DOCUMENT SECTION:
━━━━
Yeah. So they call that centroided data. So yeah, you always have to think about that. And so for a quadrupole, if you have a look at the raw data, it's quite scary.

Tim:

Just how wide that window is.

Peter:

That's right. And if you have two drugs coeluting then you see how uh, yeah, how uncertain you could be about identification based on mass. But you know, it's only nominal mass, so that's fine.

Tim:

Yeah. And we're only talking about parent mass there, the M+H. Then you obviously go to fragments because no ones, you should never confirm based on just the parent mass alone and retention time.

Peter:

Yeah so they all say you need at least a few diagnostic ions, right?

Tim:

Yeah. So then, then you're gonna fragment that parent mass and then once you get those extra few ions, the chances of something else having the same fragment ions are much, much less.

Peter:

Yes. Unless it's amphetamine and the other drug I talked about earlier.

Tim:

Yeah, so there's a couple that do fragment in exactly the same way.

Peter:

That's why you need good chromatography.
━━━━
DATA EXCERPTS:
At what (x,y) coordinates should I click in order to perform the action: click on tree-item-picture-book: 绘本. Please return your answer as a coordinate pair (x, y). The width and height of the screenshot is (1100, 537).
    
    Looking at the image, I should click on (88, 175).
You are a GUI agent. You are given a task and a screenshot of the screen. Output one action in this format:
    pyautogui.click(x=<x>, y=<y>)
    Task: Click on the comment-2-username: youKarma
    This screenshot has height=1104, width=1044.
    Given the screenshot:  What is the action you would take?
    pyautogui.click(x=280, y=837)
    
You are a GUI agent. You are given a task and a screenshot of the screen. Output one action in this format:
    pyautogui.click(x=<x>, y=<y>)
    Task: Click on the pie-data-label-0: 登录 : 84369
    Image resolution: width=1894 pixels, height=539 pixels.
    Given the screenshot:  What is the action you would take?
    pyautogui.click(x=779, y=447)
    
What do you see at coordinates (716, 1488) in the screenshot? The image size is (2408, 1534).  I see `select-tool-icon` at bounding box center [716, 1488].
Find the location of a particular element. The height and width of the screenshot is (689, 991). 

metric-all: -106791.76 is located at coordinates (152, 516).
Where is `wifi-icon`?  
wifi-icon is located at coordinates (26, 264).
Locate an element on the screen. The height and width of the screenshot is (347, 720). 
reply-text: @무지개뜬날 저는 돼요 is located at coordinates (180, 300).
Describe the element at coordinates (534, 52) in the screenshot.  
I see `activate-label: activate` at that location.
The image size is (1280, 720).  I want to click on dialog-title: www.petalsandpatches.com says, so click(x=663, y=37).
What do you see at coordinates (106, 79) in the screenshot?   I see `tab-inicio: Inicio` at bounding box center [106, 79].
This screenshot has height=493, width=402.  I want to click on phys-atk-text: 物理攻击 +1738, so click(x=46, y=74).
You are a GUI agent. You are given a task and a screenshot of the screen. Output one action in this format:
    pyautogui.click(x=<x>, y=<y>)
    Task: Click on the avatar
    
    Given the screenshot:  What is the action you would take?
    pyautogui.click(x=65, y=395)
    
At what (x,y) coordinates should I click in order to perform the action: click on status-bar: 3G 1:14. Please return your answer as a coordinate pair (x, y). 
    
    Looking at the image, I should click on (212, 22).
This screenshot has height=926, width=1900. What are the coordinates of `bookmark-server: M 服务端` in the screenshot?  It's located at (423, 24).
━━━━
PROMPT 1:
In the mass spectrometry conversation, what does Peter say is needed because a couple of drugs fragment in exactly the same way?
PROMPT 2:
What is the Spanish translation of this sentence from the mass spectrometry conversation: "Yeah, so there's a couple that do fragment in exactly the same way."
PROMPT 3:
Quote the stretch of the mass spectrometry conversation from "Yeah so they" through "the same way.".

FINAL ANSWER 1:
Good chromatography.

FINAL ANSWER 2:
Sí, entonces hay un par que se fragmentan exactamente de la misma manera.

FINAL ANSWER 3:
Yeah so they all say you need at least a few diagnostic ions, right?

Tim:

Yeah. So then, then you're gonna fragment that parent mass and then once you get those extra few ions, the chances of something else having the same fragment ions are much, much less.

Peter:

Yes. Unless it's amphetamine and the other drug I talked about earlier.

Tim:

Yeah, so there's a couple that do fragment in exactly the same way.